/---

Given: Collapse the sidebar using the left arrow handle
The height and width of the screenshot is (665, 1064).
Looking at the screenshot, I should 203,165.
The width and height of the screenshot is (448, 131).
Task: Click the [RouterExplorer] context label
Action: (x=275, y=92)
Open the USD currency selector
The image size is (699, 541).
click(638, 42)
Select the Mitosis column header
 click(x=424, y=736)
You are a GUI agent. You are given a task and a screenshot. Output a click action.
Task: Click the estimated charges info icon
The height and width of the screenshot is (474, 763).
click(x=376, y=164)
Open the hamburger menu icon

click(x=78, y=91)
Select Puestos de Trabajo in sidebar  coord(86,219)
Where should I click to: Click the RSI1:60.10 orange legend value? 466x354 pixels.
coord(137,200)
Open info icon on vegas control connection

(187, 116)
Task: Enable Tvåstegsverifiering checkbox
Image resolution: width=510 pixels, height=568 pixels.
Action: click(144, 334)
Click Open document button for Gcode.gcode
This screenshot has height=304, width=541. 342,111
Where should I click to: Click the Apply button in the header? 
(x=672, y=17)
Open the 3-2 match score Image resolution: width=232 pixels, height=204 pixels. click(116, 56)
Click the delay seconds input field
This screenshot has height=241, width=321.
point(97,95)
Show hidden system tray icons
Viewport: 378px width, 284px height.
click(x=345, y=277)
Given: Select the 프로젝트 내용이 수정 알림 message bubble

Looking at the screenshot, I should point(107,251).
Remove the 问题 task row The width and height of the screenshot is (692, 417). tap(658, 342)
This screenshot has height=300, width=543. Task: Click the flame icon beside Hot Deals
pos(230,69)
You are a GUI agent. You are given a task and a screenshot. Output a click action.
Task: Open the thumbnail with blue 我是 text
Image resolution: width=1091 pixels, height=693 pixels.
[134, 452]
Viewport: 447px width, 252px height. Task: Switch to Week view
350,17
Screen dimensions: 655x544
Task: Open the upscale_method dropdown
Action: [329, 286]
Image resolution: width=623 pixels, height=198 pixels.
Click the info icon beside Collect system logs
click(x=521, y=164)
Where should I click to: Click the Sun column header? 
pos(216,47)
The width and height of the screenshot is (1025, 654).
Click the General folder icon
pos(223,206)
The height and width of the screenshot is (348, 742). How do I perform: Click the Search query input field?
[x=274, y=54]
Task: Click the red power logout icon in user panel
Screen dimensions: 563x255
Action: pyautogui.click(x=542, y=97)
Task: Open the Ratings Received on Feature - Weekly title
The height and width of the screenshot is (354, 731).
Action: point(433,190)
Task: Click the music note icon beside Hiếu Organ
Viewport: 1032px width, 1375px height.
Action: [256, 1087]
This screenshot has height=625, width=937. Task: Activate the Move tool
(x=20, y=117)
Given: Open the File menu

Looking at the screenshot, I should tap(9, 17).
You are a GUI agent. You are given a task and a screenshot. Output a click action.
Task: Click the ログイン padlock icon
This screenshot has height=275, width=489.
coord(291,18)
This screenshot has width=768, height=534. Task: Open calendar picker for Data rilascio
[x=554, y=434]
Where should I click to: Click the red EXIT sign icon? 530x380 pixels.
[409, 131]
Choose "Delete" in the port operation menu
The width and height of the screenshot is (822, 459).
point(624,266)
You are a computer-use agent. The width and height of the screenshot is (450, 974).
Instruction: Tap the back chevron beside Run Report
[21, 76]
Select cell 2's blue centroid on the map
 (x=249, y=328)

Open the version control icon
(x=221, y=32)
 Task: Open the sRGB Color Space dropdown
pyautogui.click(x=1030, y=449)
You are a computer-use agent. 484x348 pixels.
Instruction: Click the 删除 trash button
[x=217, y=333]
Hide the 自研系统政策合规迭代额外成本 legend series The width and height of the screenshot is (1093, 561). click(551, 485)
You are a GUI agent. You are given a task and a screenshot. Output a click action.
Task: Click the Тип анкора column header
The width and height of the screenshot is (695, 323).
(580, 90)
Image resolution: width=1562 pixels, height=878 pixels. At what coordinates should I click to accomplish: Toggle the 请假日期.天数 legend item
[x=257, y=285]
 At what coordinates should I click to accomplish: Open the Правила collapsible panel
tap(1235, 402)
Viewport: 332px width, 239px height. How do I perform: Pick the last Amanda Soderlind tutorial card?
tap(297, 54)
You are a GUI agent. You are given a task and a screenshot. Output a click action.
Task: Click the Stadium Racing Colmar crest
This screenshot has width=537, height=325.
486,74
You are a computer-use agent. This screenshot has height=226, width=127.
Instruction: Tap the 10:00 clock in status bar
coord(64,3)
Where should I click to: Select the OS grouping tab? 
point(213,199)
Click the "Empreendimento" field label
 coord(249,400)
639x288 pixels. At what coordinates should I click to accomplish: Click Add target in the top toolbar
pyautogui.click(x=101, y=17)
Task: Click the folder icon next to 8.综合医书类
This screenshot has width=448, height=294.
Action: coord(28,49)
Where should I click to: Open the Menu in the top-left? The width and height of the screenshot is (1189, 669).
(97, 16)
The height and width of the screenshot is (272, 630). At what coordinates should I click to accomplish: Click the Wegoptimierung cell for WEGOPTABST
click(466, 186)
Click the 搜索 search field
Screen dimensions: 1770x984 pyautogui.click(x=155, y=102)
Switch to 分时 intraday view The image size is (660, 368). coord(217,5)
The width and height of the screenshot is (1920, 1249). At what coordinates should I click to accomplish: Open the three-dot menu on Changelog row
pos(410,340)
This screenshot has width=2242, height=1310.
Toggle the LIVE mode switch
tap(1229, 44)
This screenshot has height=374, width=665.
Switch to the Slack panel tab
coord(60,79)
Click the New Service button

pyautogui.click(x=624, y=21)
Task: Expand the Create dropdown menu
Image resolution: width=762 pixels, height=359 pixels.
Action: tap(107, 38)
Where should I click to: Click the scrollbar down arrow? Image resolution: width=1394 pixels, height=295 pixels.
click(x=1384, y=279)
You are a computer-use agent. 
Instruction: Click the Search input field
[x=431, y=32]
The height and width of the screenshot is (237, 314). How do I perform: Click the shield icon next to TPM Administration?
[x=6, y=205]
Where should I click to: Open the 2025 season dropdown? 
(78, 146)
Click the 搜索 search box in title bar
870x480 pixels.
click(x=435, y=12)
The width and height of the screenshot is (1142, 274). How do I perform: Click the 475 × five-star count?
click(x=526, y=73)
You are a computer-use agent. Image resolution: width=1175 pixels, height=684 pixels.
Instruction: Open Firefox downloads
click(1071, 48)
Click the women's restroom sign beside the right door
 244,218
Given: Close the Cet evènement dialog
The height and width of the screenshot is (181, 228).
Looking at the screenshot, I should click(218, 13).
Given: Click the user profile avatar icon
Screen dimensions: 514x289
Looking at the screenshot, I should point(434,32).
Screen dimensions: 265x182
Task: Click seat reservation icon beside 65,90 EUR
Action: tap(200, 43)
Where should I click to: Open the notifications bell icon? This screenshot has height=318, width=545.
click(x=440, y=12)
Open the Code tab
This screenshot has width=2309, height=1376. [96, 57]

\---

Copy every line of the data above and repeat each one word for word, in the same order.

Given: Collapse the sidebar using the left arrow handle
The height and width of the screenshot is (665, 1064).
Looking at the screenshot, I should 203,165.
The width and height of the screenshot is (448, 131).
Task: Click the [RouterExplorer] context label
Action: (x=275, y=92)
Open the USD currency selector
The image size is (699, 541).
click(638, 42)
Select the Mitosis column header
 click(x=424, y=736)
You are a GUI agent. You are given a task and a screenshot. Output a click action.
Task: Click the estimated charges info icon
The height and width of the screenshot is (474, 763).
click(x=376, y=164)
Open the hamburger menu icon

click(x=78, y=91)
Select Puestos de Trabajo in sidebar  coord(86,219)
Where should I click to: Click the RSI1:60.10 orange legend value? 466x354 pixels.
coord(137,200)
Open info icon on vegas control connection

(187, 116)
Task: Enable Tvåstegsverifiering checkbox
Image resolution: width=510 pixels, height=568 pixels.
Action: click(144, 334)
Click Open document button for Gcode.gcode
This screenshot has height=304, width=541. 342,111
Where should I click to: Click the Apply button in the header? 
(x=672, y=17)
Open the 3-2 match score Image resolution: width=232 pixels, height=204 pixels. click(116, 56)
Click the delay seconds input field
This screenshot has height=241, width=321.
point(97,95)
Show hidden system tray icons
Viewport: 378px width, 284px height.
click(x=345, y=277)
Given: Select the 프로젝트 내용이 수정 알림 message bubble

Looking at the screenshot, I should point(107,251).
Remove the 问题 task row The width and height of the screenshot is (692, 417). tap(658, 342)
This screenshot has height=300, width=543. Task: Click the flame icon beside Hot Deals
pos(230,69)
You are a GUI agent. You are given a task and a screenshot. Output a click action.
Task: Open the thumbnail with blue 我是 text
Image resolution: width=1091 pixels, height=693 pixels.
[134, 452]
Viewport: 447px width, 252px height. Task: Switch to Week view
350,17
Screen dimensions: 655x544
Task: Open the upscale_method dropdown
Action: [329, 286]
Image resolution: width=623 pixels, height=198 pixels.
Click the info icon beside Collect system logs
click(x=521, y=164)
Where should I click to: Click the Sun column header? 
pos(216,47)
The width and height of the screenshot is (1025, 654).
Click the General folder icon
pos(223,206)
The height and width of the screenshot is (348, 742). How do I perform: Click the Search query input field?
[x=274, y=54]
Task: Click the red power logout icon in user panel
Screen dimensions: 563x255
Action: pyautogui.click(x=542, y=97)
Task: Open the Ratings Received on Feature - Weekly title
The height and width of the screenshot is (354, 731).
Action: point(433,190)
Task: Click the music note icon beside Hiếu Organ
Viewport: 1032px width, 1375px height.
Action: [256, 1087]
This screenshot has height=625, width=937. Task: Activate the Move tool
(x=20, y=117)
Given: Open the File menu

Looking at the screenshot, I should tap(9, 17).
You are a GUI agent. You are given a task and a screenshot. Output a click action.
Task: Click the ログイン padlock icon
This screenshot has height=275, width=489.
coord(291,18)
This screenshot has width=768, height=534. Task: Open calendar picker for Data rilascio
[x=554, y=434]
Where should I click to: Click the red EXIT sign icon? 530x380 pixels.
[409, 131]
Choose "Delete" in the port operation menu
The width and height of the screenshot is (822, 459).
point(624,266)
You are a computer-use agent. The width and height of the screenshot is (450, 974).
Instruction: Tap the back chevron beside Run Report
[21, 76]
Select cell 2's blue centroid on the map
 (x=249, y=328)

Open the version control icon
(x=221, y=32)
 Task: Open the sRGB Color Space dropdown
pyautogui.click(x=1030, y=449)
You are a computer-use agent. 484x348 pixels.
Instruction: Click the 删除 trash button
[x=217, y=333]
Hide the 自研系统政策合规迭代额外成本 legend series The width and height of the screenshot is (1093, 561). click(551, 485)
You are a GUI agent. You are given a task and a screenshot. Output a click action.
Task: Click the Тип анкора column header
The width and height of the screenshot is (695, 323).
(580, 90)
Image resolution: width=1562 pixels, height=878 pixels. At what coordinates should I click to accomplish: Toggle the 请假日期.天数 legend item
[x=257, y=285]
 At what coordinates should I click to accomplish: Open the Правила collapsible panel
tap(1235, 402)
Viewport: 332px width, 239px height. How do I perform: Pick the last Amanda Soderlind tutorial card?
tap(297, 54)
You are a GUI agent. You are given a task and a screenshot. Output a click action.
Task: Click the Stadium Racing Colmar crest
This screenshot has width=537, height=325.
486,74
You are a computer-use agent. This screenshot has height=226, width=127.
Instruction: Tap the 10:00 clock in status bar
coord(64,3)
Where should I click to: Select the OS grouping tab? 
point(213,199)
Click the "Empreendimento" field label
 coord(249,400)
639x288 pixels. At what coordinates should I click to accomplish: Click Add target in the top toolbar
pyautogui.click(x=101, y=17)
Task: Click the folder icon next to 8.综合医书类
This screenshot has width=448, height=294.
Action: coord(28,49)
Where should I click to: Open the Menu in the top-left? The width and height of the screenshot is (1189, 669).
(97, 16)
The height and width of the screenshot is (272, 630). At what coordinates should I click to accomplish: Click the Wegoptimierung cell for WEGOPTABST
click(466, 186)
Click the 搜索 search field
Screen dimensions: 1770x984 pyautogui.click(x=155, y=102)
Switch to 分时 intraday view The image size is (660, 368). coord(217,5)
The width and height of the screenshot is (1920, 1249). At what coordinates should I click to accomplish: Open the three-dot menu on Changelog row
pos(410,340)
This screenshot has width=2242, height=1310.
Toggle the LIVE mode switch
tap(1229, 44)
This screenshot has height=374, width=665.
Switch to the Slack panel tab
coord(60,79)
Click the New Service button

pyautogui.click(x=624, y=21)
Task: Expand the Create dropdown menu
Image resolution: width=762 pixels, height=359 pixels.
Action: tap(107, 38)
Where should I click to: Click the scrollbar down arrow? Image resolution: width=1394 pixels, height=295 pixels.
click(x=1384, y=279)
You are a computer-use agent. 
Instruction: Click the Search input field
[x=431, y=32]
The height and width of the screenshot is (237, 314). How do I perform: Click the shield icon next to TPM Administration?
[x=6, y=205]
Where should I click to: Open the 2025 season dropdown? 
(78, 146)
Click the 搜索 search box in title bar
870x480 pixels.
click(x=435, y=12)
The width and height of the screenshot is (1142, 274). How do I perform: Click the 475 × five-star count?
click(x=526, y=73)
You are a computer-use agent. Image resolution: width=1175 pixels, height=684 pixels.
Instruction: Open Firefox downloads
click(1071, 48)
Click the women's restroom sign beside the right door
 244,218
Given: Close the Cet evènement dialog
The height and width of the screenshot is (181, 228).
Looking at the screenshot, I should click(218, 13).
Given: Click the user profile avatar icon
Screen dimensions: 514x289
Looking at the screenshot, I should point(434,32).
Screen dimensions: 265x182
Task: Click seat reservation icon beside 65,90 EUR
Action: tap(200, 43)
Where should I click to: Open the notifications bell icon? This screenshot has height=318, width=545.
click(x=440, y=12)
Open the Code tab
This screenshot has width=2309, height=1376. [96, 57]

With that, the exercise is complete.